La loi du travail passe l'examen du conseil constitutionnel

La loi Travail, adoptée à l'issue de cinq mois de conflit social et d'affrontements politiques, a passé presque sans encombre l'étape du Conseil constitutionnel mais reste à la merci de recours contre ses articles phares.
La haute juridiction, qui a décidé de ne pas se prononcer sur les articles les plus décriés, a annoncé jeudi avoir censuré cinq mesures secondaires, deux pour des raisons de fond et trois pour la forme.
Manuel Valls a immédiatement salué une décision permettant "l'entrée en vigueur de ce texte qui vise à donner plus de place au dialogue social dans notre droit du travail".
Selon lui, le Conseil constitutionnel "valide" l'article le plus critiqué par les opposants syndicaux et de gauche qui consacre la primauté de l'accord d'entreprise sur la convention de branche en matière de durée du travail.
Or, le Conseil constitutionnel ne s'est prononcé ni sur ce point, ni sur les autres mesures clefs du texte (licenciements économiques, accords "offensifs" pour l'emploi, référendum d'entreprises...), précisant même que ces articles pourraient "faire l'objet de questions prioritaires de constitutionnalité" (QPC).
De son côté, la ministre du Travail Myriam El Khomri a promis dans un communiqué qu'un "grand nombre" des décrets d'application seraient "publiés avant fin octobre et la quasi-totalité avant la fin de l'année, afin que la loi devienne très rapidement une réalité pour nos concitoyens".
Le gouvernement avait dû recourir à trois reprises à l'article 49-3 de la Constitution pour faire adopter son projet de loi sans vote, pour neutraliser la fronde d'une partie de sa majorité.

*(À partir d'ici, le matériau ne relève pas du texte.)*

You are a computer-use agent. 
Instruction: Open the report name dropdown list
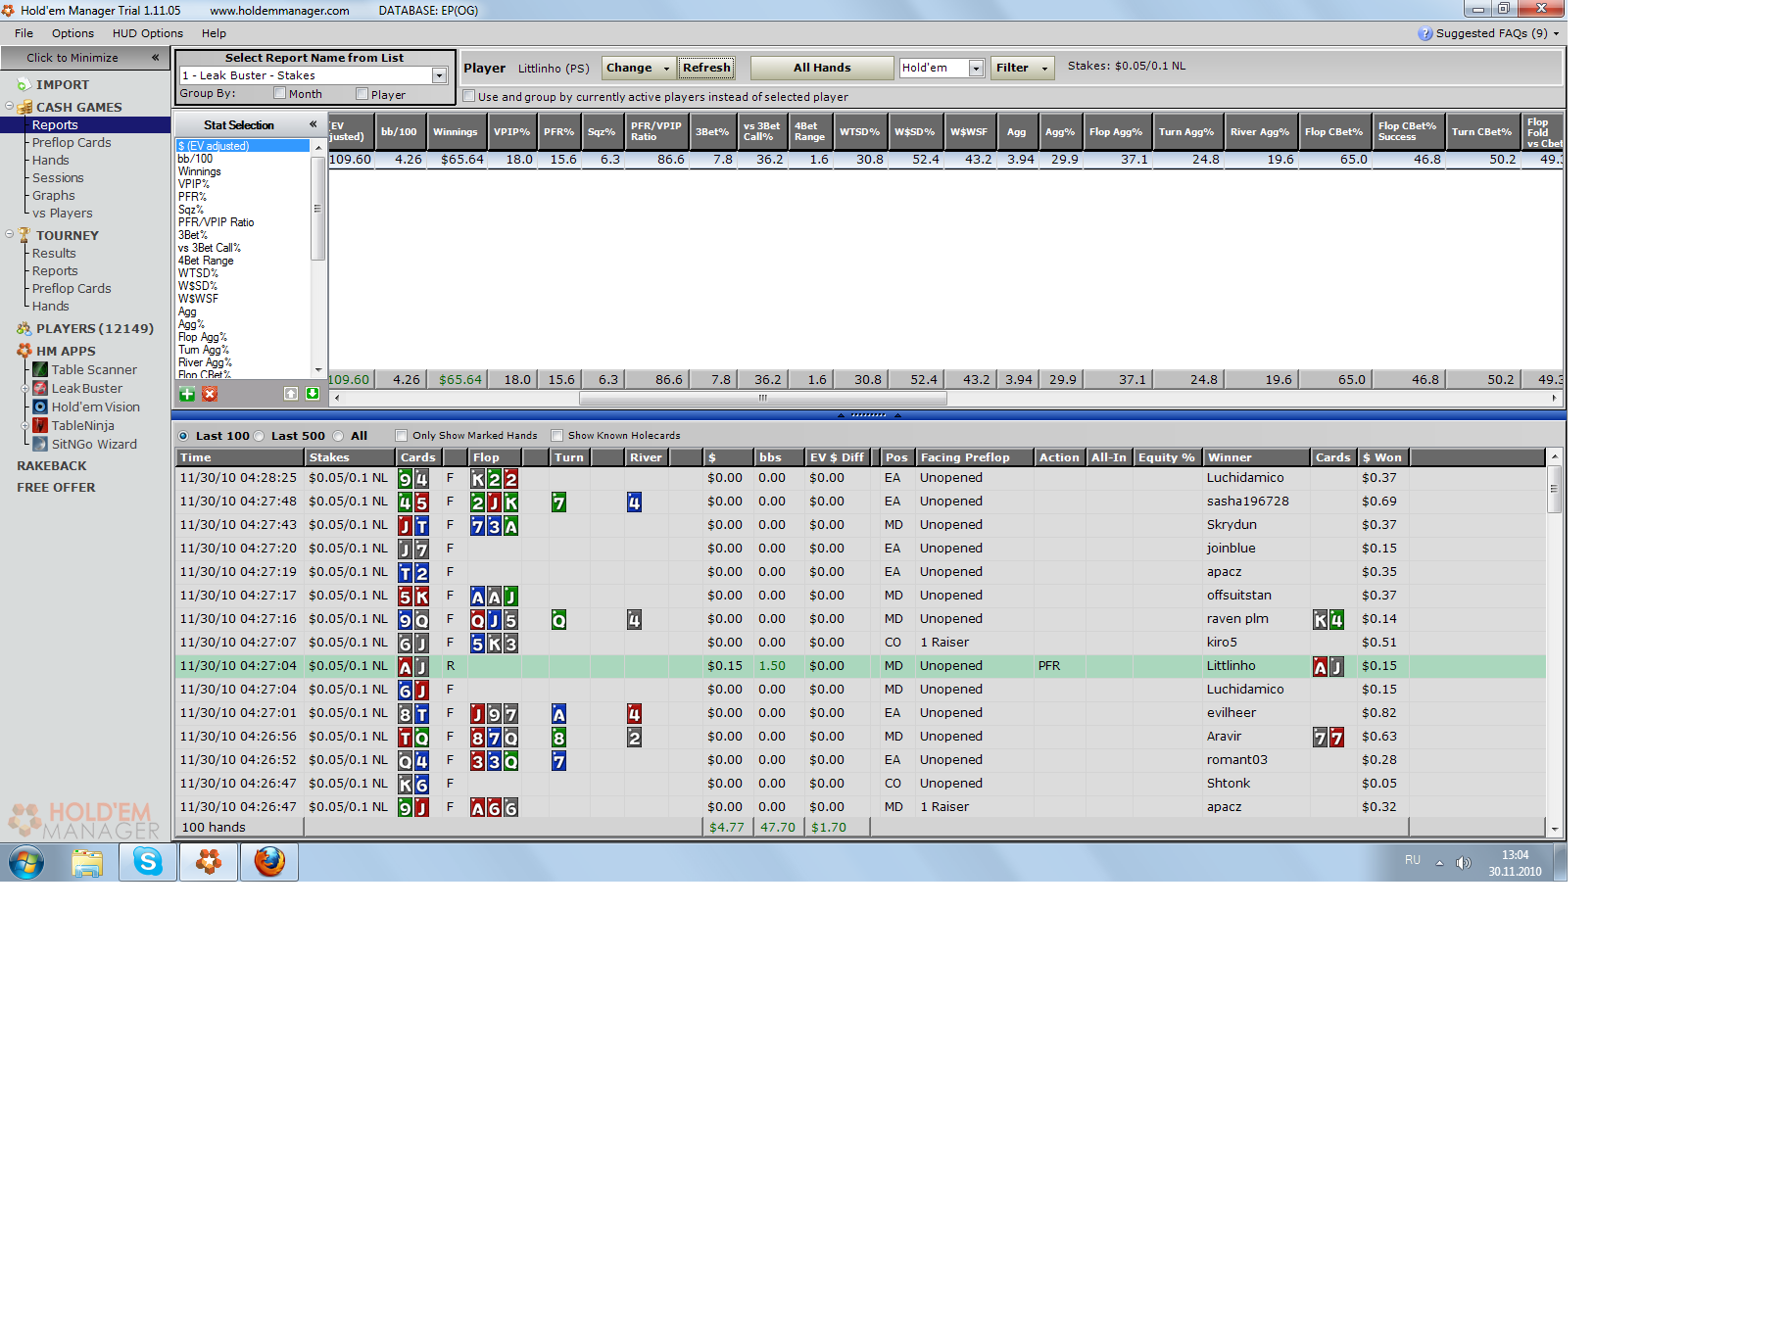(439, 75)
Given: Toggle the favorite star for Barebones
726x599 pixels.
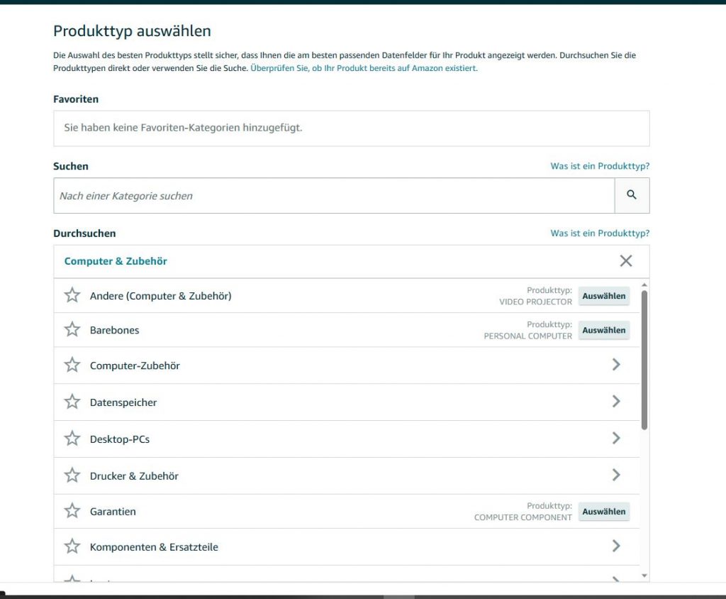Looking at the screenshot, I should (x=72, y=329).
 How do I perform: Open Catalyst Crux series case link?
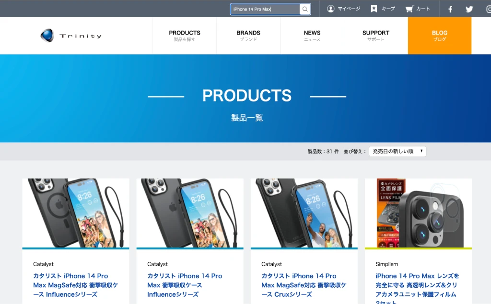click(304, 285)
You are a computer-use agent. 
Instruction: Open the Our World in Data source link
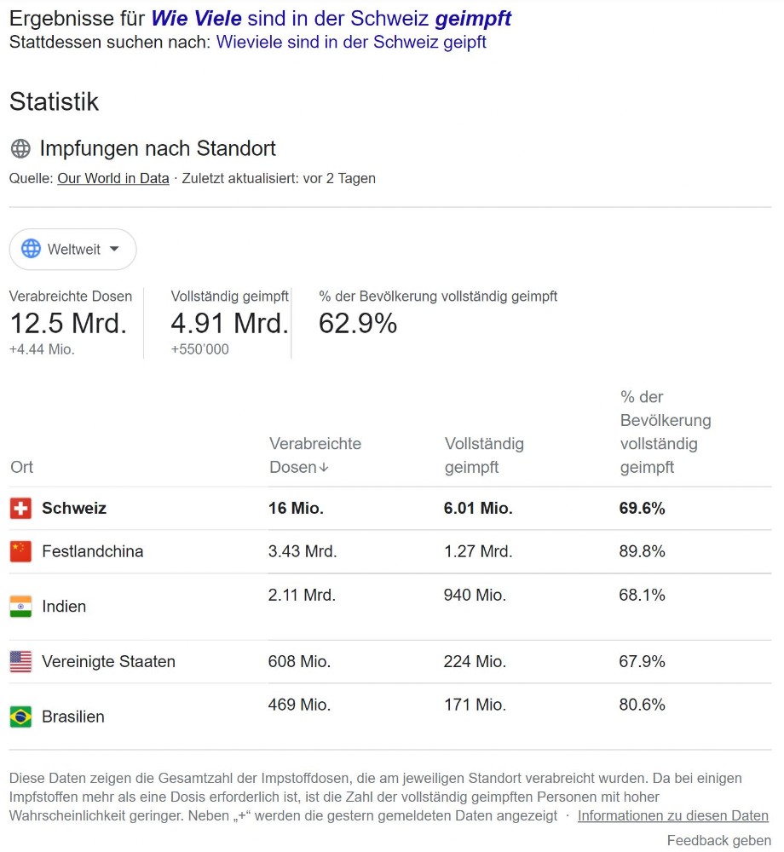click(113, 179)
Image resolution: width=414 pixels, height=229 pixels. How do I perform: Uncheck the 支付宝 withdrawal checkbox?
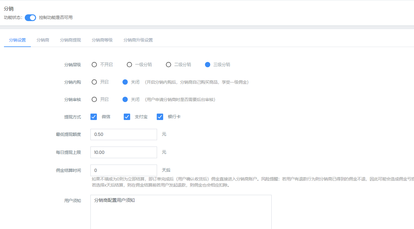[127, 117]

Les "frondeurs" avaient échoué de justesse par deux fois à déposer une motion de censure contre le gouvernement, mais finalement réuni suffisamment de députés pour saisir le Conseil constitutionnel, au motif d'un non respect du débat parlementaire.

Les Sages ne leur ont toutefois pas donné raison, jugeant que les règles du 49-3 avaient été "respectées".
Considéré comme trop favorable aux entreprises, le projet de loi a essuyé, depuis sa divulgation en février, les tirs croisés d'une intersyndicale menée par la CGT et FO, de députés frondeurs, mais aussi d'un patronat dénonçant de nombreuses reculades au fil de l'examen du texte.


- 'Cinq articles retoqués sur 123' -
Le texte a mobilisé contre lui des dizaines de milliers d'opposants, qui ont battu le pavé au cours de 12 journées nationales de grève et de manifestations.
Finalement, Mme El Khomri s'est réjouie jeudi que "seul un nombre marginal de dispositions - 5 sur un total de 123 articles -" aient été retoquées.
Les deux articles censurés sur le fond avaient été attaqués par des parlementaires LR et UDI. Dans un communiqué publié jeudi soir, le sénateur (app. LR) Jean-Baptiste Lemoyne, co-rapporteur au Sénat de la loi, estime que la décision du Conseil "montre que cette loi, non concertée au début, est mal née et que son détricotage a commencé". "Le gouvernement a mis la société française en ébullition pendant 5 mois pour aboutir à un texte qui restera une occasion manquée", lit-on plus loin dans le communiqué.
Le premier des deux articles, qui instaure sous certaines conditions une instance de dialogue social dans les réseaux de franchise, a été censuré partiellement. Le Conseil n'a pas remis en cause le principe, mais a estimé que les dépenses de fonctionnement de l'instance ne devaient pas être imputées aux seuls franchiseurs, cette disposition portant "une atteinte disproportionnée à la liberté d’entreprendre".
Le second prévoit que, si une collectivité territoriale retire des locaux à un syndicat qui en bénéficiait depuis plus de cinq ans sans lui proposer d'alternative, l'organisation a droit à une indemnisation. Les Sages n'ont censuré que l'application rétroactive de la mesure à des mises à dispositions passées ou en cours.
Par ailleurs, les trois articles censurés sur la forme portent sur les ressources du Fonds paritaire de sécurisation des parcours professionnels (FPSPP), sur des modalités de la couverture complémentaire santé, et sur la possibilité pour les entreprises de moins de 50 salariés de déduire de leurs résultats imposables une somme correspondant aux indemnités susceptibles d’être ultérieurement dues à leurs salariés pour licenciement sans cause réelle et sérieuse.
Le Conseil a estimé qu'il s'agissait de cavaliers (articles sans lien avec le texte initial) et d'entonnoirs législatifs (amendements à des articles déjà approuvés conformes par les deux Chambres).